Here are four of the things Goss will be watching:
1. “To what extent will the young people who are energized around this issue have an influence on their parents?”
- “Normally political scientists and social scientists think about political socialization as happening from the parent to the child: The parents are teaching their students about politics and are modeling political behaviors.”
- “But there is some evidence, actually, that sons and daughters can influence their parents. It’s not a well-developed literature, but there’s evidence going back to the ’70s, in a more radical age, that children can change their parents’ minds, and that young people can get their parents more attuned to politics and political issues.”

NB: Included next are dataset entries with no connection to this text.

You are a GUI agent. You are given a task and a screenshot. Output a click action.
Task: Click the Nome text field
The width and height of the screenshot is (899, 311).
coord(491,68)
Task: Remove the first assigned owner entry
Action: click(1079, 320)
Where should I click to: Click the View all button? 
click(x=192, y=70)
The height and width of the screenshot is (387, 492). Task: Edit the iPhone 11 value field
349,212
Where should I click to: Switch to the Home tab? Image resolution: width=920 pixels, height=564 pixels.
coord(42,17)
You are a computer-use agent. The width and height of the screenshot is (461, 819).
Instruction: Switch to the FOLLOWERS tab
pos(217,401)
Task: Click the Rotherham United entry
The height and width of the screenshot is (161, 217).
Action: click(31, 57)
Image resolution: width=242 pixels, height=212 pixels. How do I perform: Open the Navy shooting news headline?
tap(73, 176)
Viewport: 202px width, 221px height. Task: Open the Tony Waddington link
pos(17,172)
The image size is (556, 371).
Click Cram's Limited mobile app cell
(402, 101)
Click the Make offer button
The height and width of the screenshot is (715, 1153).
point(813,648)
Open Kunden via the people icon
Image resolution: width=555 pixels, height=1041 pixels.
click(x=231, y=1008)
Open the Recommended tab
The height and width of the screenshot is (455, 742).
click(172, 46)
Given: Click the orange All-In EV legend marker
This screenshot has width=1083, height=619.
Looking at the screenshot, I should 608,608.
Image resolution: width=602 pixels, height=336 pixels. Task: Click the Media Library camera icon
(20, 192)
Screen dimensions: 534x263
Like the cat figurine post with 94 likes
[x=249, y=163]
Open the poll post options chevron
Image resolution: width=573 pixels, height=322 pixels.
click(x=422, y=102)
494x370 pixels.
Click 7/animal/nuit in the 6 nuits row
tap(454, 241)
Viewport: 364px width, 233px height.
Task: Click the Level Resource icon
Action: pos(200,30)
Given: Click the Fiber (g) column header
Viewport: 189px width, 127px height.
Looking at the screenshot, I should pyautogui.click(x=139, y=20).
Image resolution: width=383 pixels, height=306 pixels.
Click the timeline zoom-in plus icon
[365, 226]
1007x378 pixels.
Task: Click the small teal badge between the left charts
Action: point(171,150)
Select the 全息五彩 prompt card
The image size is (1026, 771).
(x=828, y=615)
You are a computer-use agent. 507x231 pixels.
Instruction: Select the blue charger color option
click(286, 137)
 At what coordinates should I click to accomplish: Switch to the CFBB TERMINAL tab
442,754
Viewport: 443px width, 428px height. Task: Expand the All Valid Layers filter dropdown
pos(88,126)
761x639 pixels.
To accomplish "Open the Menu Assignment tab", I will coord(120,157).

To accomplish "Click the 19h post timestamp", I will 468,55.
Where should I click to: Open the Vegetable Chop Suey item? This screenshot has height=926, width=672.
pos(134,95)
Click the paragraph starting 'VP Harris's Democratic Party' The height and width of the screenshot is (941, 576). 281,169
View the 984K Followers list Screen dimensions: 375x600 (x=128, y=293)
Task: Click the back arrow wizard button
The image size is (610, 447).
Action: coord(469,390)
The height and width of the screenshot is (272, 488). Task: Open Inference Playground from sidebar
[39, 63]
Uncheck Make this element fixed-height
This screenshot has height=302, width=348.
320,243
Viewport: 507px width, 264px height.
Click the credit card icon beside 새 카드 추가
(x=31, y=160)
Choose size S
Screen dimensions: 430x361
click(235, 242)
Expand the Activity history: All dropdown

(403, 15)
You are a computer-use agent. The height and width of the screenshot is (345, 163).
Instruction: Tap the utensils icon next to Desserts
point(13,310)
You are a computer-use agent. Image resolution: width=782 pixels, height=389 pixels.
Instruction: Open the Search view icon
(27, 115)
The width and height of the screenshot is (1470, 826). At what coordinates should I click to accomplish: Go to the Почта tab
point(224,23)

- “That’s why, to me, one of the great questions is going to be, ‘What’s happening around the dining room table with young people feeling really engaged on this issue?’ Are they going to be talking to their parents? Are they going to be, if not changing their parents’ minds, encouraging their moms and dads to be more engaged on this issue, to vote on this issue, to take other political actions around the issue?”
2. “What happens when the students who were most affected by the Parkland shooting graduate?”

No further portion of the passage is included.